• How to complete this task:
For the data below, give again exactly the lines from the one containing "Смешные новости (48, 2323)" through the one containing "Мода и стиль (48, 2269)", both ends included, and no others.

• Data shown:
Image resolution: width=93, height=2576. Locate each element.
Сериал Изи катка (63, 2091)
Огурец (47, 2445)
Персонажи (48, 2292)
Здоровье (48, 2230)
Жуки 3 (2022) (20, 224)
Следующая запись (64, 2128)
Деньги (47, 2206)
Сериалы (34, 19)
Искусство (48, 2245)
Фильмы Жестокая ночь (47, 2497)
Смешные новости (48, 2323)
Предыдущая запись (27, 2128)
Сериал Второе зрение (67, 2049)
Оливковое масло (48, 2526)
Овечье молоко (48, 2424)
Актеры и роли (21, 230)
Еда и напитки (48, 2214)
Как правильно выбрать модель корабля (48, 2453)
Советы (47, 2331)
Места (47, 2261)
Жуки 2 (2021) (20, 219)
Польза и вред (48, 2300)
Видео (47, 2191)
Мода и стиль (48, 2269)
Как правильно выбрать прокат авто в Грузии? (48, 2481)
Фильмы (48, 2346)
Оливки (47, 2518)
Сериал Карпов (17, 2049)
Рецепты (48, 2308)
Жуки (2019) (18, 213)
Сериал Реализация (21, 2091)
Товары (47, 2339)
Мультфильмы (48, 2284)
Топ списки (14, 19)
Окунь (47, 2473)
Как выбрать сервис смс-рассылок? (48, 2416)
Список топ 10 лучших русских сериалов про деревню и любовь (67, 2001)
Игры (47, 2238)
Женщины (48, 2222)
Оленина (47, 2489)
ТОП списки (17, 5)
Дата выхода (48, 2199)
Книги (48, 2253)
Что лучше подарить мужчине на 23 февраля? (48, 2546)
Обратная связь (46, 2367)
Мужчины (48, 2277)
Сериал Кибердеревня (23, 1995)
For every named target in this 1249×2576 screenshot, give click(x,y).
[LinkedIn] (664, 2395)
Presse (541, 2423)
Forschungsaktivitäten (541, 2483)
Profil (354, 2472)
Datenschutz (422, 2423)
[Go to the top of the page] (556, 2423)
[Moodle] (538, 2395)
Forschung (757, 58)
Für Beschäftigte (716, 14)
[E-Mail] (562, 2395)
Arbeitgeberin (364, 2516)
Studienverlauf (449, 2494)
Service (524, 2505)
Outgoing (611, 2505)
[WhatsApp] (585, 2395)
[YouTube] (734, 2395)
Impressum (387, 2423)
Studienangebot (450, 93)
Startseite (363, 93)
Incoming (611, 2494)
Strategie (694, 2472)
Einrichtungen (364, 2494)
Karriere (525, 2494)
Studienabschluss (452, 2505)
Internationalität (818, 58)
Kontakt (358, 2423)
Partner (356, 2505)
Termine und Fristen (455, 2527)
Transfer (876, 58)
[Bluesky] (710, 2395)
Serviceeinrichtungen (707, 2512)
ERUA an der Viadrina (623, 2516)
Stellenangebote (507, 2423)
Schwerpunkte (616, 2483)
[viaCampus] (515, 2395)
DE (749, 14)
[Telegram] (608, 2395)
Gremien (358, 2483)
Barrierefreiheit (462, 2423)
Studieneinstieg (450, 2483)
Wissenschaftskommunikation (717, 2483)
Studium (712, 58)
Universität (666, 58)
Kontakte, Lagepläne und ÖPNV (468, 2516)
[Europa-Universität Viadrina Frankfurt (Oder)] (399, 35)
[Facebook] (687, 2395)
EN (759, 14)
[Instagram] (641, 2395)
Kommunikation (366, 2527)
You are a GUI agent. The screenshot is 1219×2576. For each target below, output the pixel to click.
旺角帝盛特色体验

• Solution to the exercise:
Смешные новости (48, 2323)
Предыдущая запись (27, 2128)
Сериал Второе зрение (67, 2049)
Оливковое масло (48, 2526)
Овечье молоко (48, 2424)
Актеры и роли (21, 230)
Еда и напитки (48, 2214)
Как правильно выбрать модель корабля (48, 2453)
Советы (47, 2331)
Места (47, 2261)
Жуки 2 (2021) (20, 219)
Польза и вред (48, 2300)
Видео (47, 2191)
Мода и стиль (48, 2269)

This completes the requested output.